SleepingOnTheJob · 14/05/2011 17:37

Oh it's Carer's and DLA he has issues with.

There's no ESA or anything about ability to work involved. Both children at primary age. Otherwise we both work technically though I am on very minimum hours (most weeks none) right now. Dh works very hard indeed, just low waged for the immediate time being.

OP posts:
iEmbarassedMyself · 14/05/2011 17:37

What has your sister said about his views and comments?
Don't avoid your Mum's because of this tosser, it should be him who's ashamed and not want to see you. Hold your head up high and curl your lip at him like a pro Wink

MintyMoo · 14/05/2011 17:38

Thanks Sleeping

I would write him and your sister a letter. If my partner said that to my brother (his little girl has SN, I don't know what as I don't know her Mum very well (my brother recently adopted her when he married her Mum) but I'm pretty sure she has an ASD and sensory issues) I would be having very stern words with him.

Luckily my DP is decent human being though.

Don't let him get to you though, he's not worth the stress, you have enough on your plate as it is. Send the letter and don't see him again until he apologises. He doesn't deserve to know your lovely DC whilst holding those attitudes.

And absolutely some people with SN/disabilities can work, depends on the disability in question and how it affects people. With an understanding employer and the right job many can work, some will always be too ill to work though, or incapable of holding down a job.

And a lot of people don't want to hire disabled people, and from my experiences of people with disabilities I know who work - the main problem is their colleagues - they don't feel it's 'fair' on them to have a disabled team member. My employer actually told me on my first day back from sick leave that I was 'no longer commercially viable' and I was 'a burden on the team, they need you to be healthier and it's unfair on them'.

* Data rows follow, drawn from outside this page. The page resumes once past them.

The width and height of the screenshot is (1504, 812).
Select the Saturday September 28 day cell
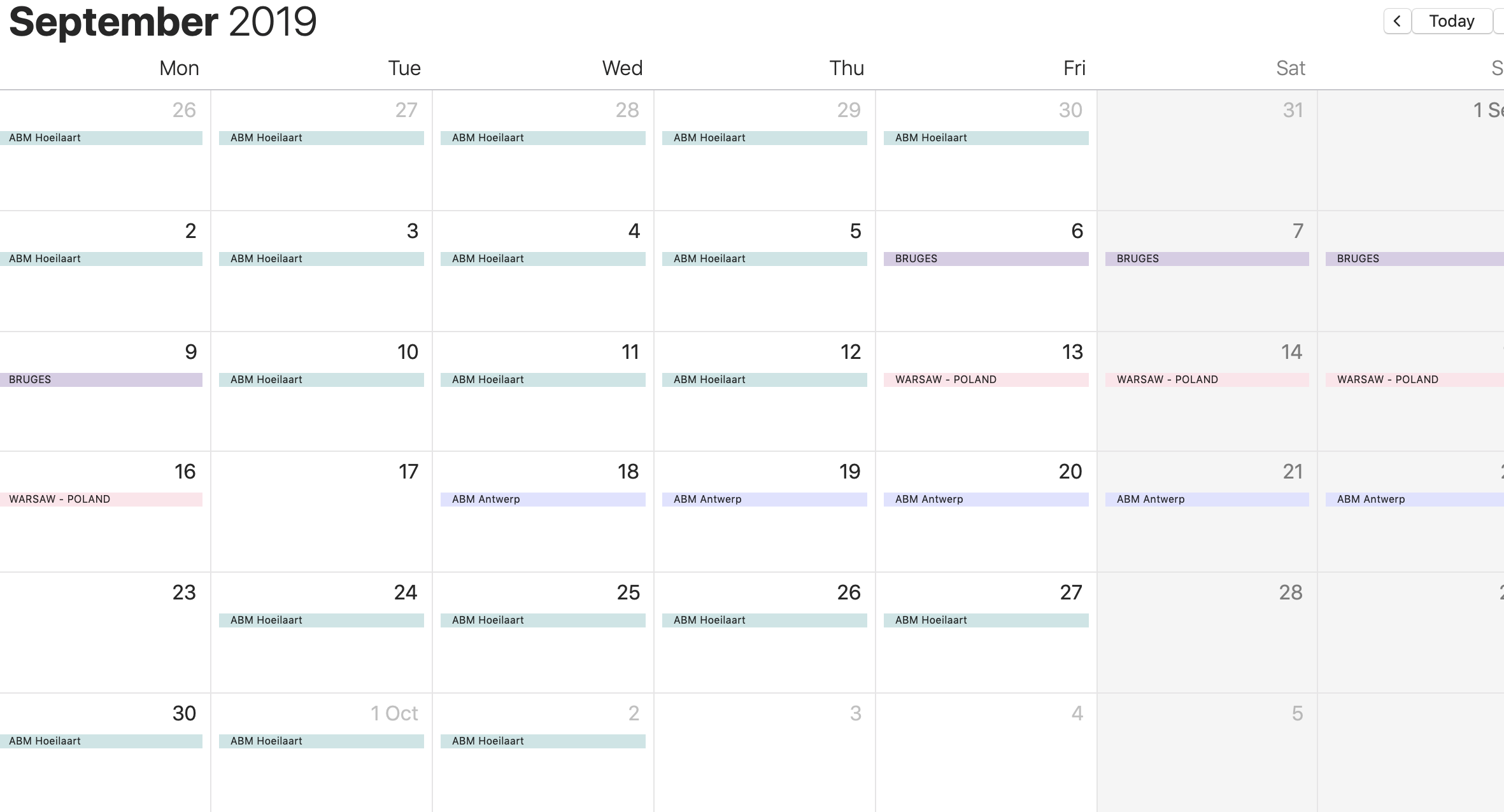(x=1207, y=643)
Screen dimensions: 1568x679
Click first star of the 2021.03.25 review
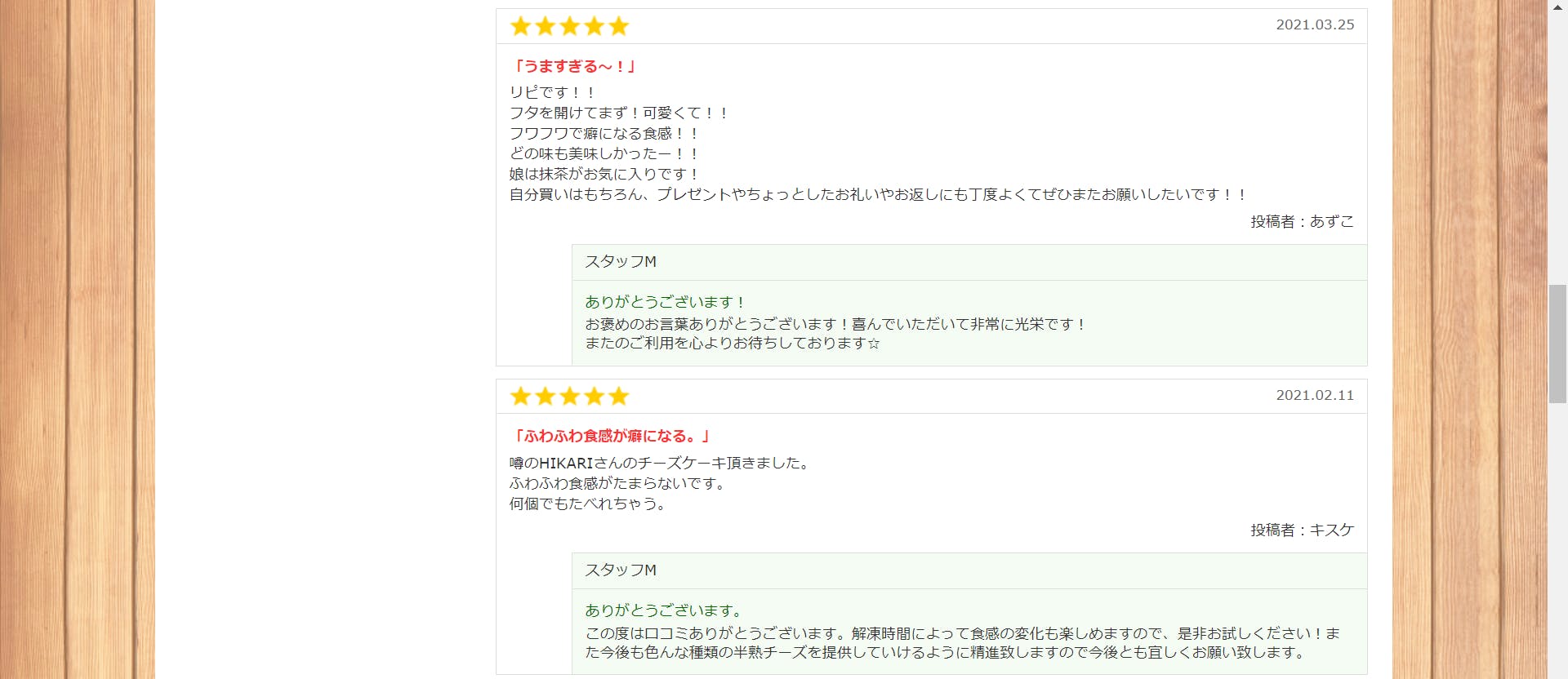click(520, 26)
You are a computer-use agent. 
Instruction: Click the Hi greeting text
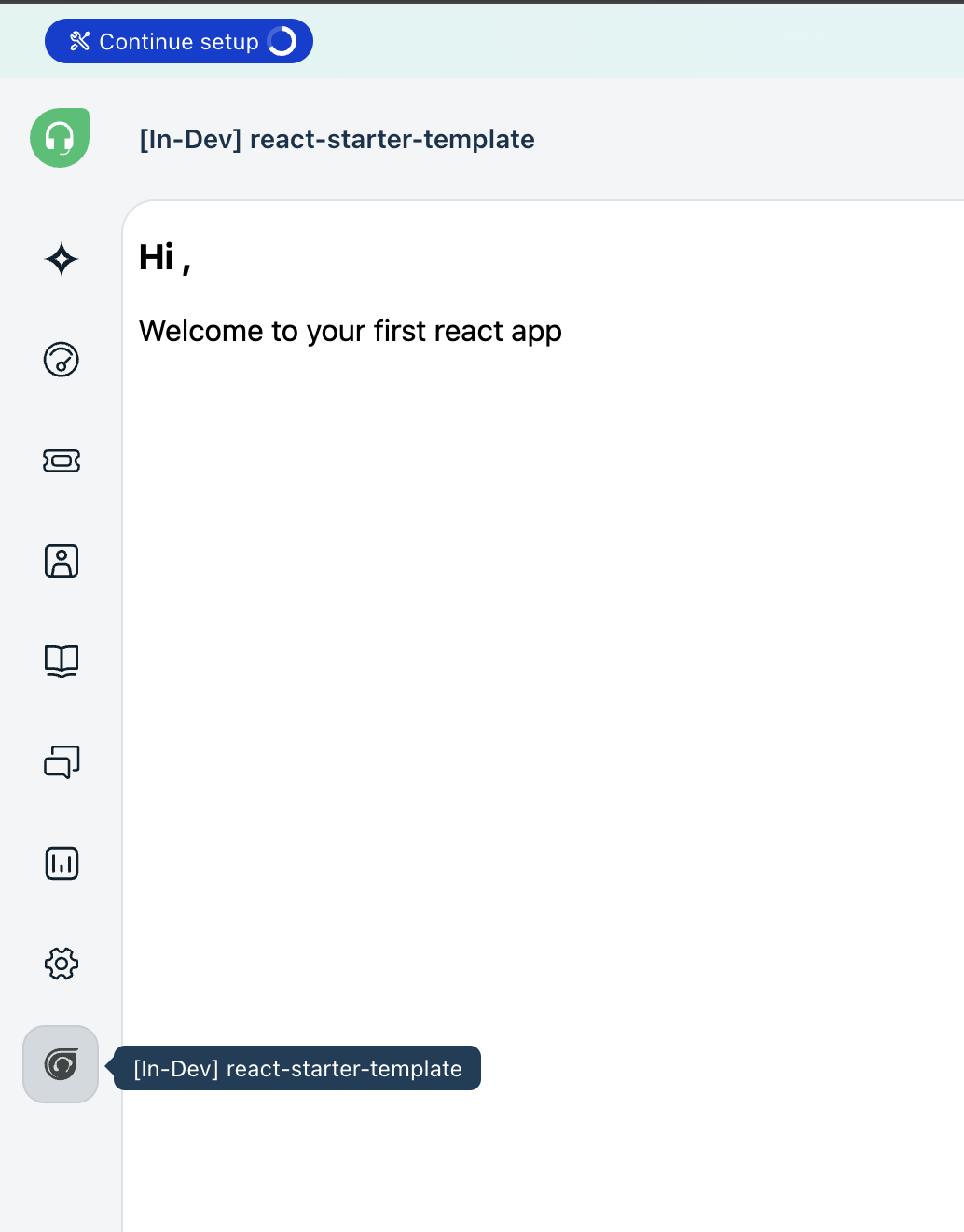(x=163, y=258)
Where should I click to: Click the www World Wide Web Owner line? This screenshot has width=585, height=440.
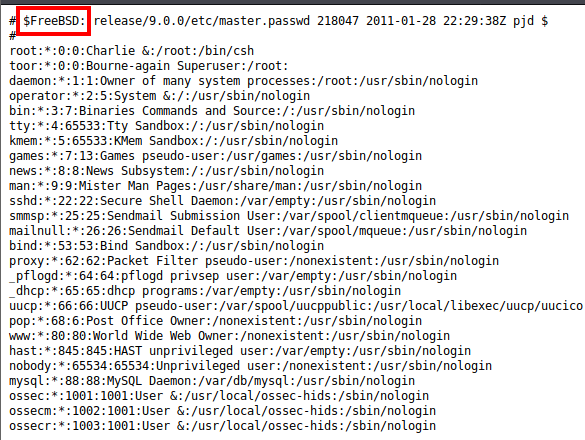pyautogui.click(x=229, y=336)
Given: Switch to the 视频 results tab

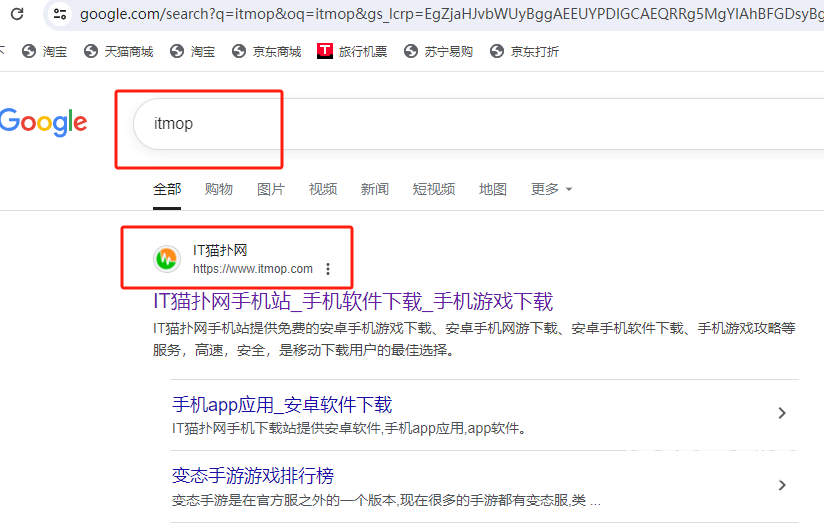Looking at the screenshot, I should (x=323, y=189).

With attitudes like that disabled people are always going to face barriers to work. And I bet it's people with the attitude of OP's BIL who are the first to complain about a disabled or ill colleague.

chipmonkey · 14/05/2011 17:38

SOTJ, the guy is a twat. I think you should refuse to see him and tell your dsis why. Just because he is family doesn't mean to have to see him or put up with his vile views.

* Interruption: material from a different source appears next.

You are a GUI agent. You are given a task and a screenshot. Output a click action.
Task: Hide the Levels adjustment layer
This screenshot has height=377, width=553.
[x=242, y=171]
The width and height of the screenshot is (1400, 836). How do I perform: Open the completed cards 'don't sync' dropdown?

VivaLeBeaver · 14/05/2011 17:40

So what would your BIL do if one of his children had a terrible accident/illness and became disabled and he or his wife had to give up work and be a carer and claim benefits? Would he think "fuick it, can't afford this, lets kill the kid". What would he do if he had an accident and ended up disabled, claiming benefit and being a "drain" on the NHS? Ask the twat that!

TheFlyingOnion · 14/05/2011 17:40

Give him a copy of "Skallagrigg" by William Horwood - see if he still thinks being disabled is a luxury after reading it.

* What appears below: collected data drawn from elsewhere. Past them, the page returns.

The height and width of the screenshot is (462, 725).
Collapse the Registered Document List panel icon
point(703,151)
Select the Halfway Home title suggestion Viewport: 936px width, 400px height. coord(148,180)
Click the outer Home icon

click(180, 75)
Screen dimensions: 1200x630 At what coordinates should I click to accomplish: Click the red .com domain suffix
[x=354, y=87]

My mum was collecting once for a local disabled kids charity, and an old women approached her and said she "didn't believe" in them. My mum asked her if she wanted to come to our house and see ours for herself.

coccyx · 14/05/2011 17:40

He sounds an absolute KNOB.
How unkind. No way he should be a governor of a school, you need to tell them.

thebestisyettocome · 14/05/2011 17:40

I would never say 'all people with disabilities are capable of work.'

What I object to is the assumption (as appears to be the case with the OP's bil) that all disabled people cannot work.

SleepingOnTheJob · 14/05/2011 17:40

TheFlying thank you for your advice

Truth is, as we moved away I can go for years without seeing him for more than ten minutes; I suspect any missed birthdays would be dismissed as me being scatty anyway.

but certainly not willing to hurt sister or nephew, especially nephew as I adore him though suspect he will become too indoctrinated to want to be friends long term Sad

OP posts:
youmeatsix · 14/05/2011 17:41

I wouldnt be bothered even TRYING to deal with a mind like that
what does he suggest happens to disabled people and their carers??

i cant believe an adult can come out with a ridiculous statement like that and expect to be taken seriously

Ripeberry · 14/05/2011 17:42

Break his legs, then he will be dissabled, even though for a short time. Then he will know Angry Any of us could be in need of care at any time in our lives.
What on earth does he say when he sees very dissabled people who can't see, hear or talk?